MTLS encrypts server-to-server traffic. TLS is used for client-to-server (like instant messages) and signaling. Media flows like audio and video sharing are encrypted by Secure Real-Time Transport Protocol (SRTP)/TLS.
Where are the most overlooked Microsoft Teams vulnerabilities?
As we have seen with email, many times the end-user is the most vulnerable piece in the chain of security. Email phishing attacks are increasing rapidly and becoming very sophisticated. While the number of phishing attacks in Microsoft Teams is far less, there have been breaches with malicious links being posted in Teams messages (private chats and channel messages). Likewise, the potential exists for malicious files to be uploaded and make there way into your Teams deployment and then onto end-user devices.
Just like Teams leverages other Microsoft 365 workloads to deliver a fantastic collaboration experience, other management tools in the Microsoft 365 Security and Compliance ecosystem can be used to further secure the Teams application itself.

» **Assignment**:
In the text on Microsoft Teams security, what encrypts media flows such as audio and video sharing?

» **Input data**:
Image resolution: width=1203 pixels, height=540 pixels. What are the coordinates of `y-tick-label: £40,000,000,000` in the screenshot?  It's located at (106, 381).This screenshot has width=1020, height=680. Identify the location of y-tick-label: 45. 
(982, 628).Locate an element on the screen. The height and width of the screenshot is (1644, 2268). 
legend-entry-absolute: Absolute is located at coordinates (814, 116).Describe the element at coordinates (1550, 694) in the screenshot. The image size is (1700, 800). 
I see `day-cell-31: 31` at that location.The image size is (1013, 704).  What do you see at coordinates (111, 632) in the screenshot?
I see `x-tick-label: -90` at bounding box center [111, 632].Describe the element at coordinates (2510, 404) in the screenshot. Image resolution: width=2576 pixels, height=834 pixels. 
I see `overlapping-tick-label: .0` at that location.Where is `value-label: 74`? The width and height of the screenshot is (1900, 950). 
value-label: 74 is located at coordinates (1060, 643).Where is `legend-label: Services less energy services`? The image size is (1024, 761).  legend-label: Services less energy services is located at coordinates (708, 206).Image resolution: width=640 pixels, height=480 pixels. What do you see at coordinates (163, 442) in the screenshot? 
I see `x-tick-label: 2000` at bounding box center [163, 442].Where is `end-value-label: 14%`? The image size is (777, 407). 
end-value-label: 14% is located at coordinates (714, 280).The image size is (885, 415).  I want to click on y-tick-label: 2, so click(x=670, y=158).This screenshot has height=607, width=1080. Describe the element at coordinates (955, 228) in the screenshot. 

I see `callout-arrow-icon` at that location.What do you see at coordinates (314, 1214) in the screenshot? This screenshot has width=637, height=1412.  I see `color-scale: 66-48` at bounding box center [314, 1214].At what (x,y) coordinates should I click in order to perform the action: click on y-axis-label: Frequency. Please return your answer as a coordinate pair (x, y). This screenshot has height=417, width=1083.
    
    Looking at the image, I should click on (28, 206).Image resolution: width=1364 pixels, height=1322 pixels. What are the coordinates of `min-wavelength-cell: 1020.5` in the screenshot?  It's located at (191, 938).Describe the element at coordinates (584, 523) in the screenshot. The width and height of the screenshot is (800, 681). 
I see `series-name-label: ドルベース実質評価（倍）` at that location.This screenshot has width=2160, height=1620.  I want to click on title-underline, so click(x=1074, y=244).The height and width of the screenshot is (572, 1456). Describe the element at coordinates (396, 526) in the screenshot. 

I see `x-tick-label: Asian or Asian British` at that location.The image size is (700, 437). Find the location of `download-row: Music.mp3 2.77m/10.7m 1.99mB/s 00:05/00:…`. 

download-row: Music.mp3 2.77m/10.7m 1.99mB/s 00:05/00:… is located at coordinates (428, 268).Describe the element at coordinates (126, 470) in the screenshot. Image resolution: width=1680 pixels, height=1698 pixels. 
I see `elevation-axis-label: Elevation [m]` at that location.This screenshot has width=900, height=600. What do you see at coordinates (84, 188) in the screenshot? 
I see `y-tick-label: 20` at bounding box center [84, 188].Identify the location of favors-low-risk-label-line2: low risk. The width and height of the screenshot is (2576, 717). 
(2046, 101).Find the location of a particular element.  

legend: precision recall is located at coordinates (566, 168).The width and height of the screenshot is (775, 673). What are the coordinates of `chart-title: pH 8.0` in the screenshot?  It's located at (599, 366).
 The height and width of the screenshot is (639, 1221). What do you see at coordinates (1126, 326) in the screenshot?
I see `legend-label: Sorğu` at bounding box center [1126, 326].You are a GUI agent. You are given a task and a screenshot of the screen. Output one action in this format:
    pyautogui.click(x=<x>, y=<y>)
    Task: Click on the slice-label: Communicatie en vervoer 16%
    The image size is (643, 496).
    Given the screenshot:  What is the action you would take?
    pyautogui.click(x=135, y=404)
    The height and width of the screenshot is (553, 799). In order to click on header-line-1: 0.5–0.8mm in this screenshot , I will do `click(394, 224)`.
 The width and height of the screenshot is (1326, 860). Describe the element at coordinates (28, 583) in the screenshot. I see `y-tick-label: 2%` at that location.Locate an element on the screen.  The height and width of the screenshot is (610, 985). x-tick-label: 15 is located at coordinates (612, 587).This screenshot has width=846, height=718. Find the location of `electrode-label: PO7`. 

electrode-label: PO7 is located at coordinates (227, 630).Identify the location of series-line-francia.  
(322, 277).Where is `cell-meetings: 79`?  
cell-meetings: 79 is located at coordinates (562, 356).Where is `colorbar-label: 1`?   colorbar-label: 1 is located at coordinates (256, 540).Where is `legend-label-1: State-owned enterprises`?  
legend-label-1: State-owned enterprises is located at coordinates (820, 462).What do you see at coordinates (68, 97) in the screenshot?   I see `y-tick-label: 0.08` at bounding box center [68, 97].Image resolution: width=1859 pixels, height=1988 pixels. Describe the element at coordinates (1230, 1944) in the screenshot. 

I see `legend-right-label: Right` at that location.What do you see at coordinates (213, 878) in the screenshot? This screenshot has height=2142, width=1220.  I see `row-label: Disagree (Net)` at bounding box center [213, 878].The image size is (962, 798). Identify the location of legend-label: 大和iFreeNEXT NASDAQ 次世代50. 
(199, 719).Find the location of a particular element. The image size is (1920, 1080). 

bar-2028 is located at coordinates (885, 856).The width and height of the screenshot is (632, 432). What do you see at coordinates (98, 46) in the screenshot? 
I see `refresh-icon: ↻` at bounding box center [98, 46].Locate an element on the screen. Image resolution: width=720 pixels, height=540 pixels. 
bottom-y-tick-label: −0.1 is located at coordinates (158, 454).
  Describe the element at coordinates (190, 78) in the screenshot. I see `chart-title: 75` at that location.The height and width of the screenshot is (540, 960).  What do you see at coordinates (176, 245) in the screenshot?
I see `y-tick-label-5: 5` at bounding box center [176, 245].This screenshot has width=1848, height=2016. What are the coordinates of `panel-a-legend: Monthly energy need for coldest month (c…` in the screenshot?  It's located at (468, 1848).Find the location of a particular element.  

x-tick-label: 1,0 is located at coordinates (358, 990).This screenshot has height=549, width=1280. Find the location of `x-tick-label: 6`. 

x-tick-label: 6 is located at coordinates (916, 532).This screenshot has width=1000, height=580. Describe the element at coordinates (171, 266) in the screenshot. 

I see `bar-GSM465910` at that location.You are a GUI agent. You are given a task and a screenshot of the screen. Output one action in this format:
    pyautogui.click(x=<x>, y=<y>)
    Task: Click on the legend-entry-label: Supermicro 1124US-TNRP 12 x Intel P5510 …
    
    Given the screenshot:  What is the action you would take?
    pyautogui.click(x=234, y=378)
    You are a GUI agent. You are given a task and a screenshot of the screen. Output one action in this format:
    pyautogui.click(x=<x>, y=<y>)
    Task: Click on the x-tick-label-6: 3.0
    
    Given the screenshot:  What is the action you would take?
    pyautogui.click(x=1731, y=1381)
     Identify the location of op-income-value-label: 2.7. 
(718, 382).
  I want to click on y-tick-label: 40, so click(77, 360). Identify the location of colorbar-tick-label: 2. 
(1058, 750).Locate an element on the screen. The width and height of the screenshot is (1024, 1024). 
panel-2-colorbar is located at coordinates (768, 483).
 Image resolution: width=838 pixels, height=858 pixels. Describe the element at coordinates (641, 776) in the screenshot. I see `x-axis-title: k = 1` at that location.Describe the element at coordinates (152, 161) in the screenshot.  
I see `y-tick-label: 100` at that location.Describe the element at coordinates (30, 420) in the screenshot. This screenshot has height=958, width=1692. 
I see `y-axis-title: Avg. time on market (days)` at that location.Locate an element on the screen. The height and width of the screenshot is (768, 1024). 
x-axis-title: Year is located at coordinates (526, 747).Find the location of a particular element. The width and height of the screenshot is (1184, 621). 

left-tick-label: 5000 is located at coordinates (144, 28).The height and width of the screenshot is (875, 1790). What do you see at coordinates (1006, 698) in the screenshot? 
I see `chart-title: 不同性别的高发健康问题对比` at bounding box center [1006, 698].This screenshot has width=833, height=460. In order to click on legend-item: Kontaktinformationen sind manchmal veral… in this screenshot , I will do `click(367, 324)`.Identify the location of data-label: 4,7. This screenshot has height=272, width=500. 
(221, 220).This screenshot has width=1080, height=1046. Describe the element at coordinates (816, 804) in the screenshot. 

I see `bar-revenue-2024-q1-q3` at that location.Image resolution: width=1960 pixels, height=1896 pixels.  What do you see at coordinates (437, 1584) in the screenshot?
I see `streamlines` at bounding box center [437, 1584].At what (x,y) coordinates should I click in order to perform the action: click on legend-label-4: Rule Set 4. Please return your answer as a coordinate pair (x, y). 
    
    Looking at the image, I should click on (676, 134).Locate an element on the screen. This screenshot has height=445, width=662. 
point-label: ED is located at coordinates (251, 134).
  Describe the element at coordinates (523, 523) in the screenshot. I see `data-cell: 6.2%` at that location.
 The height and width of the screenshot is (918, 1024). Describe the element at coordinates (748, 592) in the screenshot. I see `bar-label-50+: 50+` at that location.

» **Response for this exercise**:
Secure Real-Time Transport Protocol (SRTP)/TLS.